In the data below, work out how many lines include the string "agent". Only the number should be given.

(Pixel coordinate grounding data)
* * *
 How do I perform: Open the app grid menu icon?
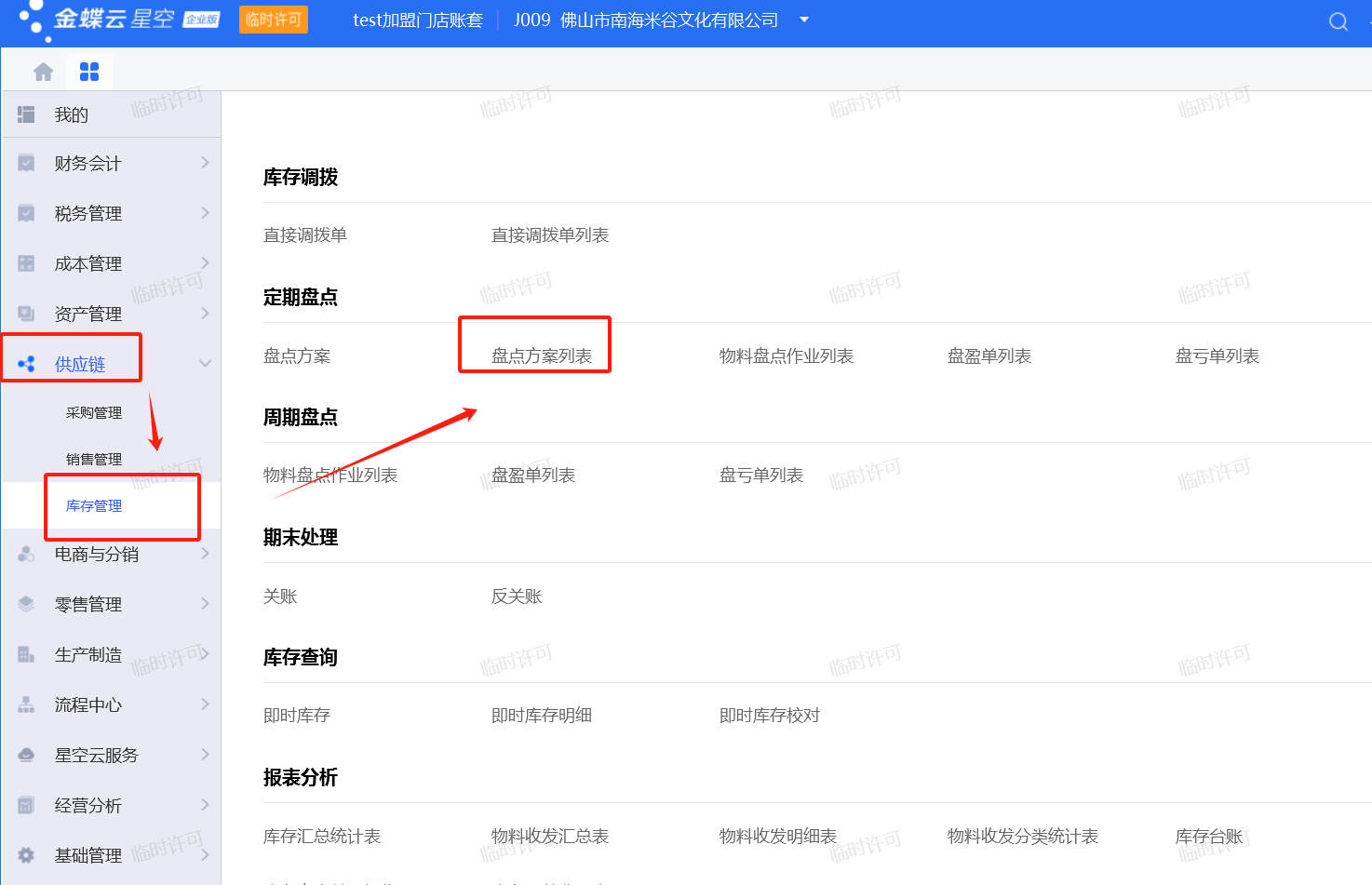point(89,72)
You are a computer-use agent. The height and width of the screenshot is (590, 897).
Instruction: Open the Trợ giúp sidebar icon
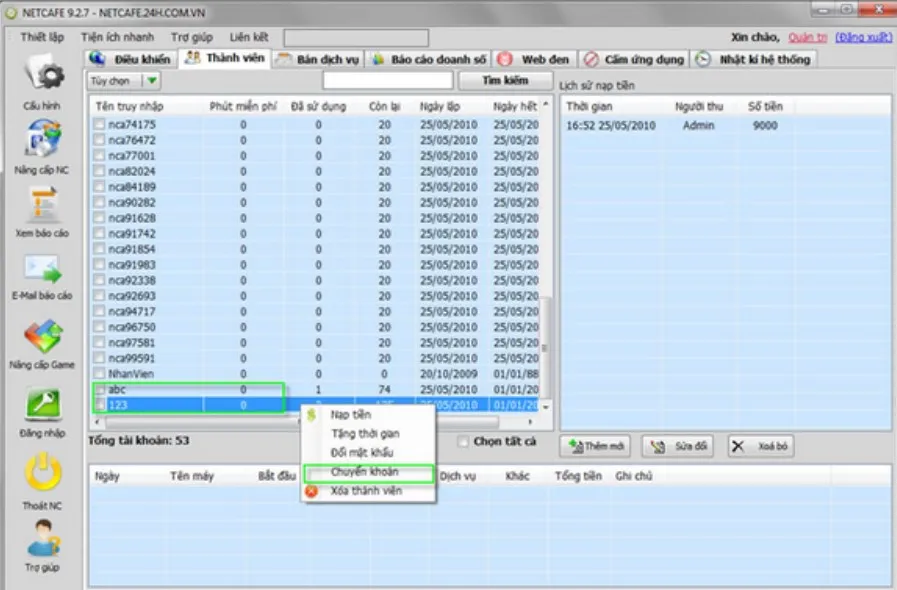[x=42, y=539]
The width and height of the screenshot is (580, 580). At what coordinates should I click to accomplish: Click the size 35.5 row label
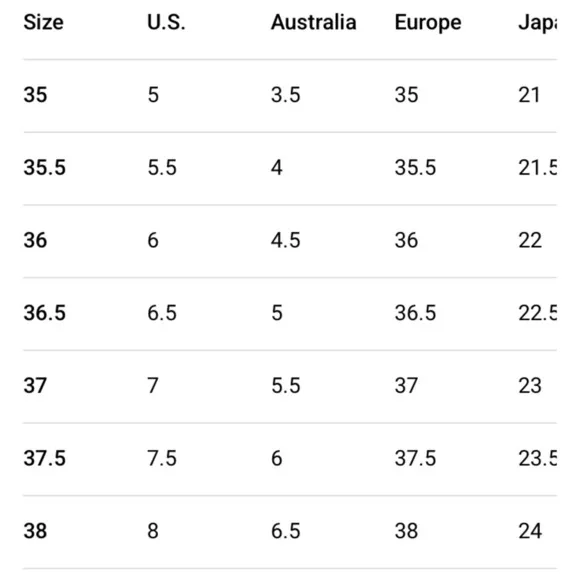[x=45, y=167]
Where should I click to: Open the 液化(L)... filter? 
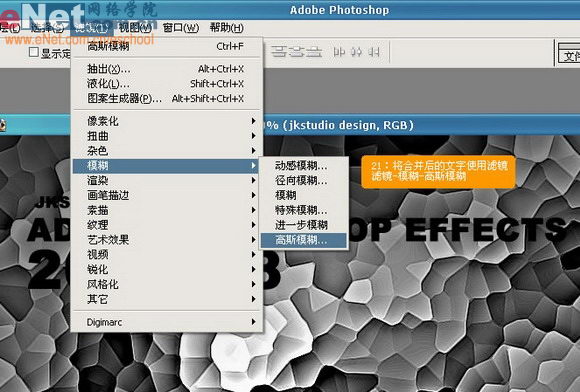(165, 84)
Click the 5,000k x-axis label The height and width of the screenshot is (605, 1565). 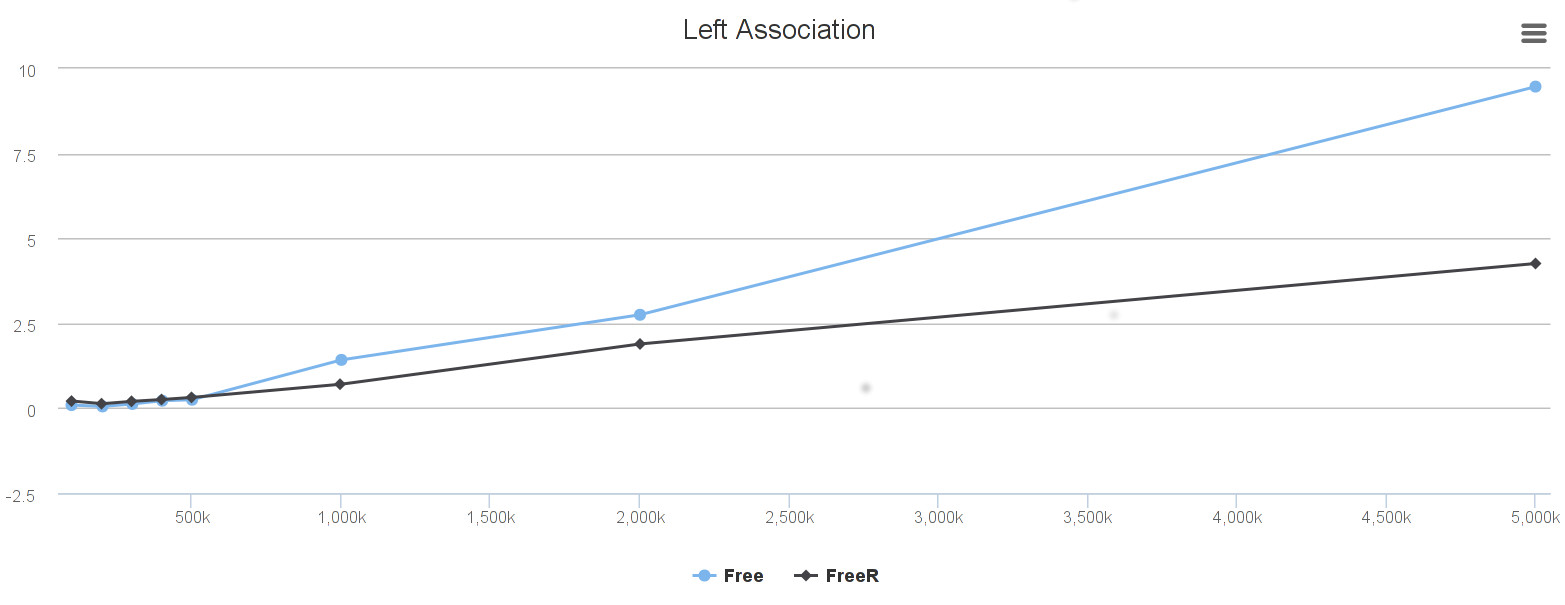coord(1535,517)

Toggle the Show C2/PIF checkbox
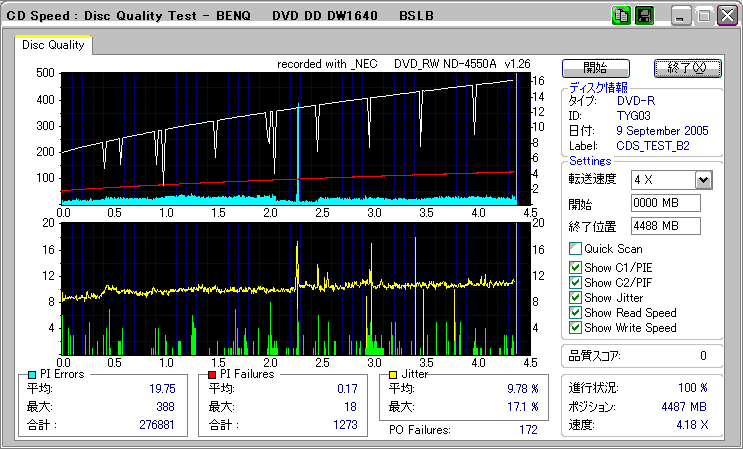click(575, 282)
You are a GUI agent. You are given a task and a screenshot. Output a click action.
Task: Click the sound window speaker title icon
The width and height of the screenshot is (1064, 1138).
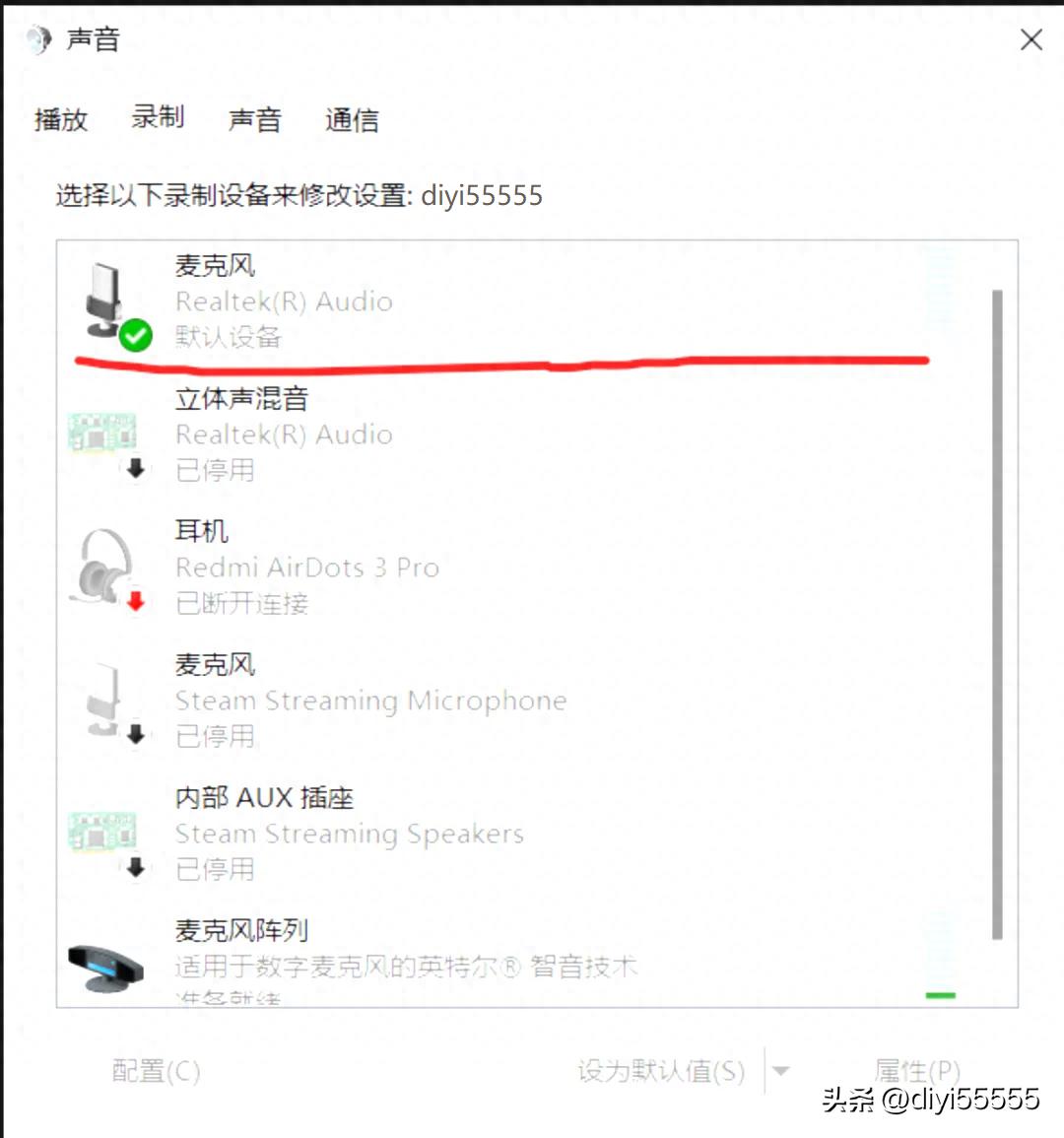tap(39, 39)
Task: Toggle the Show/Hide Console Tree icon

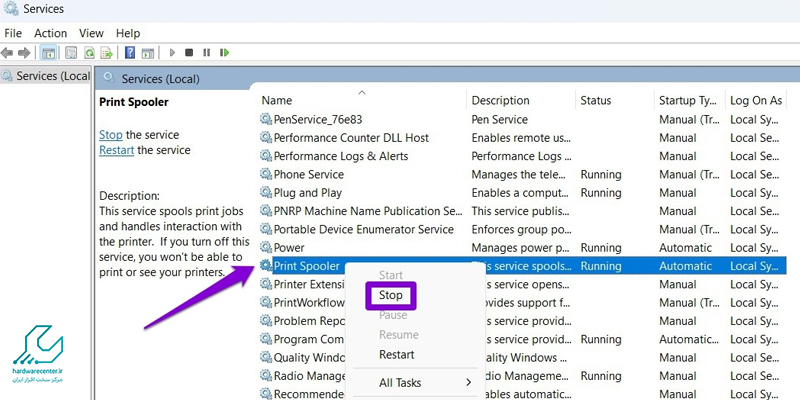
* * *
> [Your response] 2